Running a large Corporation and dealing with thousands of employees is quite difficult. Luckily in franchising most all of the employees are controlled by the franchisees themselves, and not the parent company. Some franchisors do have a tremendous number of corporate run stores, but generally speaking the franchisor’s business model is to sell franchised outlets which are run by other folks.

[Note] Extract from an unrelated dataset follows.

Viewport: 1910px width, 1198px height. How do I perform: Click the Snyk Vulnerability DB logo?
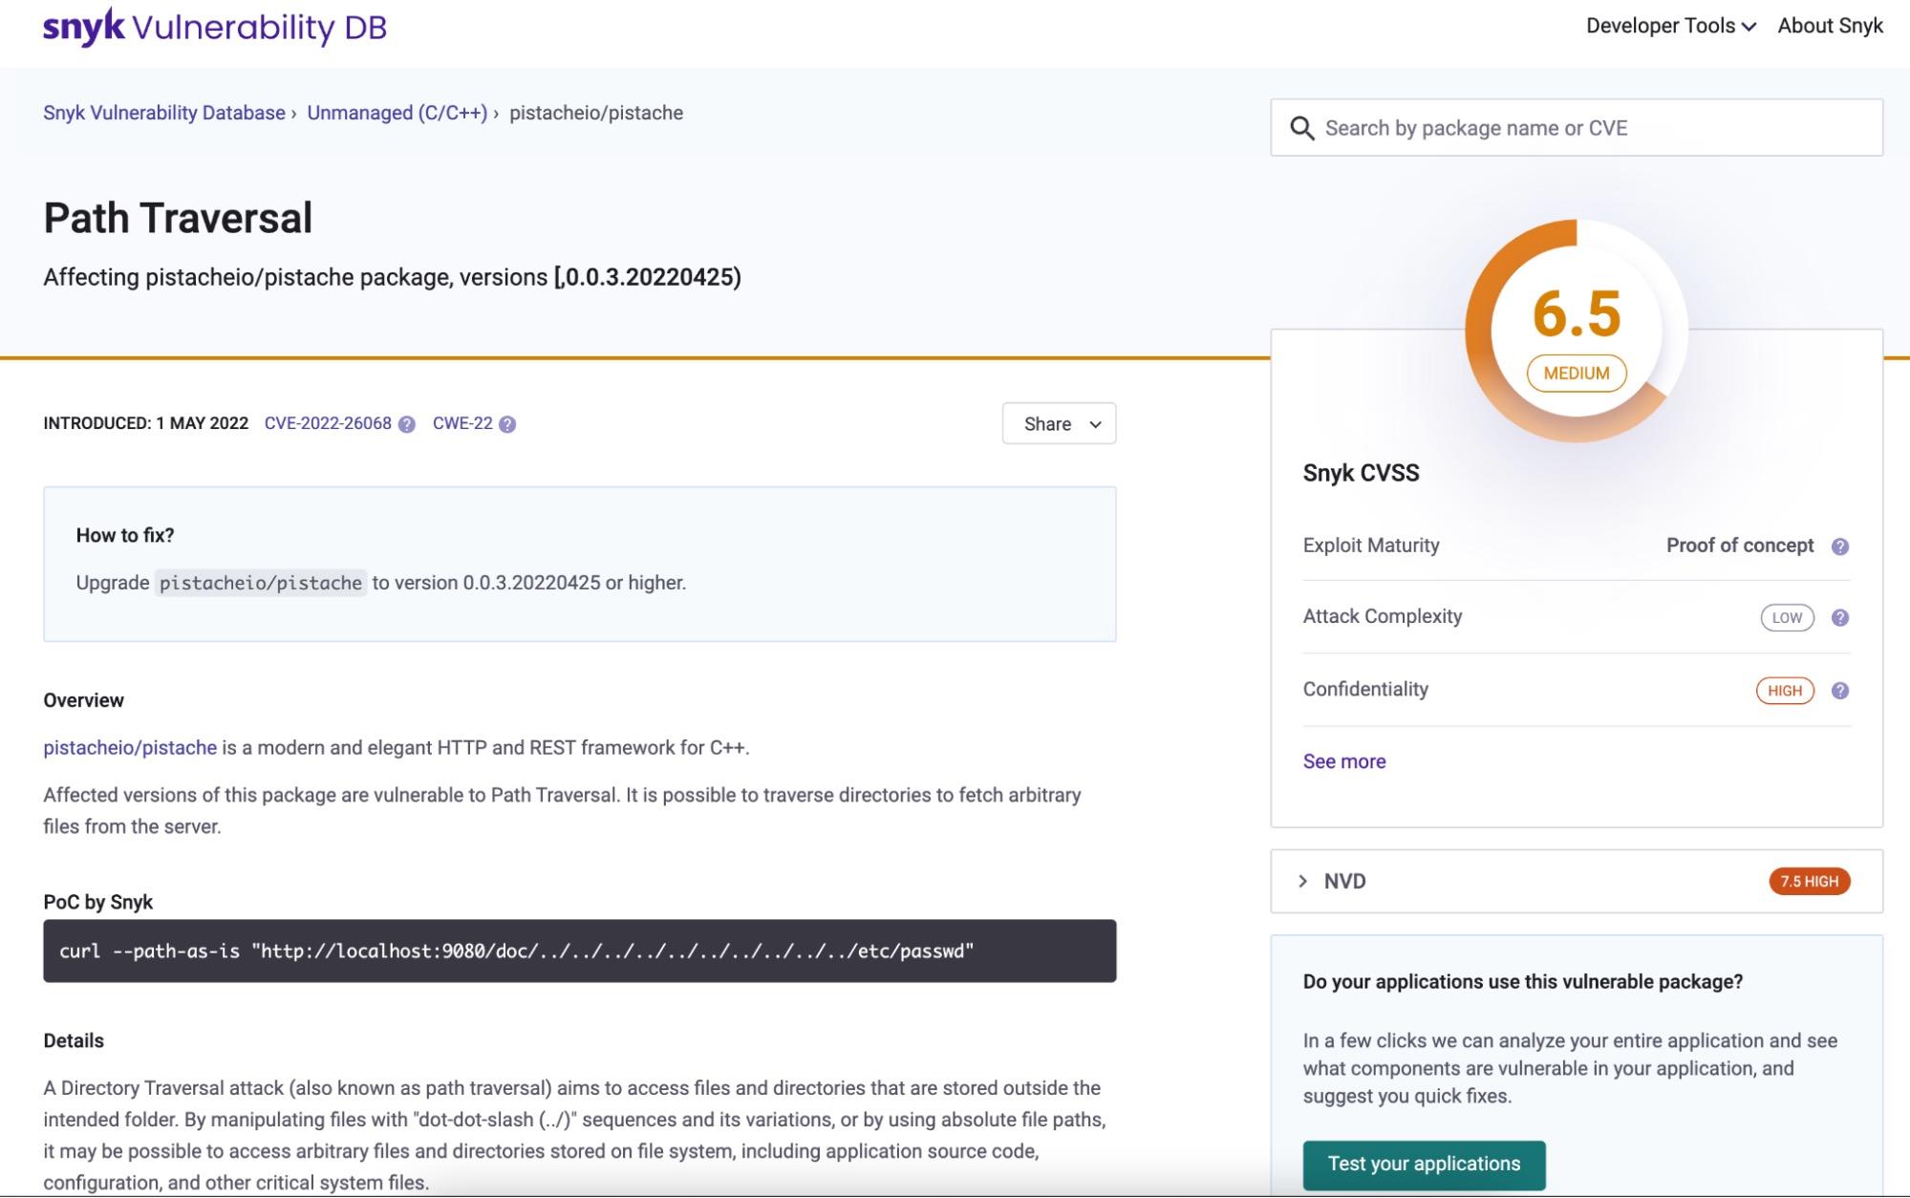click(214, 26)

Now then, this is good because you don’t have to deal with labor unions, however sometimes the franchisees will form their own unions and call them; franchise associations. Luckily, when they do this, their goals are similar to the franchisor’s goals, and that is to extend the brand name and make money. When the franchisees make money, there is more royalty income for the franchisor, and everyone’s a winner right? Yes that’s true, but let’s get back to labor unions, and franchise operations.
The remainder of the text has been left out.